What you may not recognize is resilience. After a loss, we brush ourselves off. We pick ourselves up. We try again or try something else. Remember, parents? You taught us that. For some reason in the workplace, you may call it denial. We call it moving on.

The games might be different now. It could be failing on a project, losing bids to competitors, or getting screwed by office politics. When things don’t work out, it sucks.

Please don’t mock when someone fails, “Oh, did you still want a trophy for that?”

No, but some feedback would be nice. This is what’s important. If a coach can tell us exactly what angle to change to get the goal or a teacher can highlight where we messed up in an essay, you can give us feedback on a project. This applies to everyone, not just my generation.

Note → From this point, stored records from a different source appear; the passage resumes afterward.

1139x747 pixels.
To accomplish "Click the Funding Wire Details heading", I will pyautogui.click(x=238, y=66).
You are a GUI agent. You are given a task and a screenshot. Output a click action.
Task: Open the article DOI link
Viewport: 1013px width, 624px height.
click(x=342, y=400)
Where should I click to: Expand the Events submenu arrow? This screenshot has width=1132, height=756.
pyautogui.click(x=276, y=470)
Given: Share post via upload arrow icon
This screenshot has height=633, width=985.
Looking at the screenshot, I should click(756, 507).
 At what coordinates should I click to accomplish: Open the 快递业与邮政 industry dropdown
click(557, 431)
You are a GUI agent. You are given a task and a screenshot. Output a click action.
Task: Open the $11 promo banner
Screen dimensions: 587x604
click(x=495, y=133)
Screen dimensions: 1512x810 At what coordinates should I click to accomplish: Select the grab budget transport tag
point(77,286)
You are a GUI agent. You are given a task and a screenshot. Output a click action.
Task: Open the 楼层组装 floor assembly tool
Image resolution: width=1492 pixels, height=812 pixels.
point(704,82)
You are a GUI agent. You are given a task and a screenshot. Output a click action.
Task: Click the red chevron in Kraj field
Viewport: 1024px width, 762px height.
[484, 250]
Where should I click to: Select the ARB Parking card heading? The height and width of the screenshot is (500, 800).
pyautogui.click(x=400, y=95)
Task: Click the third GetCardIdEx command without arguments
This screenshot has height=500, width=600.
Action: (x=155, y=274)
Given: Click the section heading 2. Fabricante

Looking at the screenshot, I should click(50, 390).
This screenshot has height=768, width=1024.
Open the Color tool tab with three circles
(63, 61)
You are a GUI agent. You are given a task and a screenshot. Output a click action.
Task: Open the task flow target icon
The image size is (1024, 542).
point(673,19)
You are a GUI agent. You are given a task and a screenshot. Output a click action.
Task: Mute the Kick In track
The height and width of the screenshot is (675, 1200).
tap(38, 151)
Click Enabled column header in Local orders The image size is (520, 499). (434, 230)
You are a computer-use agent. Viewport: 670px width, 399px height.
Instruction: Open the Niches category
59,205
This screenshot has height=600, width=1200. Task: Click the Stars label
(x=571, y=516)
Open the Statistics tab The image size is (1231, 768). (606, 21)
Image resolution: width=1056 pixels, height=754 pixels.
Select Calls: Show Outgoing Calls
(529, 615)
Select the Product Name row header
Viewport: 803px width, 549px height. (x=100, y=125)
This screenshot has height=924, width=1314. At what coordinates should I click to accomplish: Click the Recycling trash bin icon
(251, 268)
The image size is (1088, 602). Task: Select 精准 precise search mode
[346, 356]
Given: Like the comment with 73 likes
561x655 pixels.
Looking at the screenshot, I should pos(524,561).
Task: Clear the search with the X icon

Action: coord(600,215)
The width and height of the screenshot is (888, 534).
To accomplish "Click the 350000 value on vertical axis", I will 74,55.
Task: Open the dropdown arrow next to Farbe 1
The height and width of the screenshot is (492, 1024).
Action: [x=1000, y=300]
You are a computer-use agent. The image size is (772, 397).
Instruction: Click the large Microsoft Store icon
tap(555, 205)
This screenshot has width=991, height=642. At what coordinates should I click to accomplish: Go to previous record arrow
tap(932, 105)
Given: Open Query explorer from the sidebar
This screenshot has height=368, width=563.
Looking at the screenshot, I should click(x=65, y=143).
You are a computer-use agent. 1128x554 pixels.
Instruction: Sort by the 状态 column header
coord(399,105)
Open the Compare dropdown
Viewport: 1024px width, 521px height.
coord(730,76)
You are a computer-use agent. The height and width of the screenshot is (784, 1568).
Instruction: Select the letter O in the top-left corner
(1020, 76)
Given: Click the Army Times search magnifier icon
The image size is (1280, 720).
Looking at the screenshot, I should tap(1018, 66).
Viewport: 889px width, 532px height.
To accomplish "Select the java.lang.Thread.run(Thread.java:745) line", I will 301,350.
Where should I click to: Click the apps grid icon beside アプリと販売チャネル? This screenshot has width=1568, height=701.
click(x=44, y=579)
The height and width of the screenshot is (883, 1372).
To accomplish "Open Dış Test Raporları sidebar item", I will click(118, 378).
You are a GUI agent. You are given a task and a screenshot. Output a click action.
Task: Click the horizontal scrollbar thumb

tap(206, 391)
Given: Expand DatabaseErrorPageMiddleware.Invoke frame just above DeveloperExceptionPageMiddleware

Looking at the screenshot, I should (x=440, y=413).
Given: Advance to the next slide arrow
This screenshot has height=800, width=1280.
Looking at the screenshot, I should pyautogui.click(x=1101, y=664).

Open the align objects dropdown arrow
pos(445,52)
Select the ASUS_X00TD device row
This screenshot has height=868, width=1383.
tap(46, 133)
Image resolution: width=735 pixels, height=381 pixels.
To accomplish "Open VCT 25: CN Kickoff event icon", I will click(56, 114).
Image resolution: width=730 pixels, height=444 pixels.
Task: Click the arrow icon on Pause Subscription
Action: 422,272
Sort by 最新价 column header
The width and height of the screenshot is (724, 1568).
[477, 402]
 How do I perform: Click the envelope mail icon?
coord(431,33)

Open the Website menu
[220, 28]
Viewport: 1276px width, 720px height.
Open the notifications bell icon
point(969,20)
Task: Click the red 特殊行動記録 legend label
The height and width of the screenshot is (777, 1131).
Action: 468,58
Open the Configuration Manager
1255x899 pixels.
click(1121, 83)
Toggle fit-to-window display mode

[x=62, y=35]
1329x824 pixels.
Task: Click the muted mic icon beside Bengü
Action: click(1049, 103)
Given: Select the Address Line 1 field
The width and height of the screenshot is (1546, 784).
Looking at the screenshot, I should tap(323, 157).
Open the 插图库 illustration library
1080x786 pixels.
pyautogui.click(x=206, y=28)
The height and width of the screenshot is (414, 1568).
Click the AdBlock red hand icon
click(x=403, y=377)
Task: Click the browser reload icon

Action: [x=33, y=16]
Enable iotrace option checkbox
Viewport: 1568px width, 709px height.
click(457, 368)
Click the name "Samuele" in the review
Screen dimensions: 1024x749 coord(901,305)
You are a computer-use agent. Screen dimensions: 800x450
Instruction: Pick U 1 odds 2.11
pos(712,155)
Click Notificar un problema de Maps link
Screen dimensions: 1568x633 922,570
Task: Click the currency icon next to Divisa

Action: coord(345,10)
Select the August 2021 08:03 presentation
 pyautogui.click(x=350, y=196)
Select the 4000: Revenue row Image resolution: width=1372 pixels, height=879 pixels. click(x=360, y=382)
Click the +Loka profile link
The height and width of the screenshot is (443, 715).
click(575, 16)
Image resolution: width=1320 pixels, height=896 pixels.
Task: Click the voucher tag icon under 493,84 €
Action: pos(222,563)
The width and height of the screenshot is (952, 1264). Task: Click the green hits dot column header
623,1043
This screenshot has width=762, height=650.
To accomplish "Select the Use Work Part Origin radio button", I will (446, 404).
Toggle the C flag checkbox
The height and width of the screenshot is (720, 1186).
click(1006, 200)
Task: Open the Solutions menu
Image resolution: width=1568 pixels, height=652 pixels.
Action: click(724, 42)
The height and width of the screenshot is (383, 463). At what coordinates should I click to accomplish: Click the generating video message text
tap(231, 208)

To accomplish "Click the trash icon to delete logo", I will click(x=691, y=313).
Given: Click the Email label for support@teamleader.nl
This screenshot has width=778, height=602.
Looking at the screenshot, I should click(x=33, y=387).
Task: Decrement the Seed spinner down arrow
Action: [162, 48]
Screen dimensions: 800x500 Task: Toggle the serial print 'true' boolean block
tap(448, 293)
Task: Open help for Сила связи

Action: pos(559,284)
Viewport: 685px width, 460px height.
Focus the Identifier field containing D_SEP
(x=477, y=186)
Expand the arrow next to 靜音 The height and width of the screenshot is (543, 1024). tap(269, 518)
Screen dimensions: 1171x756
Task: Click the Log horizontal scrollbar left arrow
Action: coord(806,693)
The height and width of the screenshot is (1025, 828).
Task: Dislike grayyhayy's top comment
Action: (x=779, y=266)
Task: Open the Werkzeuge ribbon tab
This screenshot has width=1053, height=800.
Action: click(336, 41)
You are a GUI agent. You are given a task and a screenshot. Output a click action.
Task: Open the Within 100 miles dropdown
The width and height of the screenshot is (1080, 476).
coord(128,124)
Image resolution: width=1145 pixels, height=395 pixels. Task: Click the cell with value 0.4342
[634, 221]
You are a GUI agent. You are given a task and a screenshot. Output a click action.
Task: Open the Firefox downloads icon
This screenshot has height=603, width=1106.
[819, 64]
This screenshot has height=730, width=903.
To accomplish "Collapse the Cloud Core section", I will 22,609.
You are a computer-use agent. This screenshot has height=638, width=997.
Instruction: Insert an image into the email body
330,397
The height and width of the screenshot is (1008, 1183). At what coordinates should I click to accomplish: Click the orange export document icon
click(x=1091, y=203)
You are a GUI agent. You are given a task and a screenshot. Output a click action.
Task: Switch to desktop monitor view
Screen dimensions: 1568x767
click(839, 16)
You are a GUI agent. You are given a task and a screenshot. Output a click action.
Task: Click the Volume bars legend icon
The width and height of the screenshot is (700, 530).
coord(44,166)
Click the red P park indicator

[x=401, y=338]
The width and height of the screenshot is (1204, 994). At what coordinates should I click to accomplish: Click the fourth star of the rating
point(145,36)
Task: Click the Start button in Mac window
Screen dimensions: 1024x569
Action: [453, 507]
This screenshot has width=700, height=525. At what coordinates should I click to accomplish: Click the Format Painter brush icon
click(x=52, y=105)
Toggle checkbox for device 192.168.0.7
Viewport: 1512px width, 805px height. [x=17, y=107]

How else can anyone improve?

I’m fortunate enough that I have a supportive circle of family, bosses, colleagues, and friends around me who don’t mock me. Instead, I see it happen to other people. In blogs or comments, on the news or tv, and even at the table next to me in a restaurant. I’m only one person, and while that’s enough to make a difference, more people should be nice, not bitter.

Stop thinking about the trophies. Think about the feedback, the steps for improvement, and the way you can win together. Your teammate isn’t your enemy, and if you had played sports, you would have learned that lesson, too.

Photo credit.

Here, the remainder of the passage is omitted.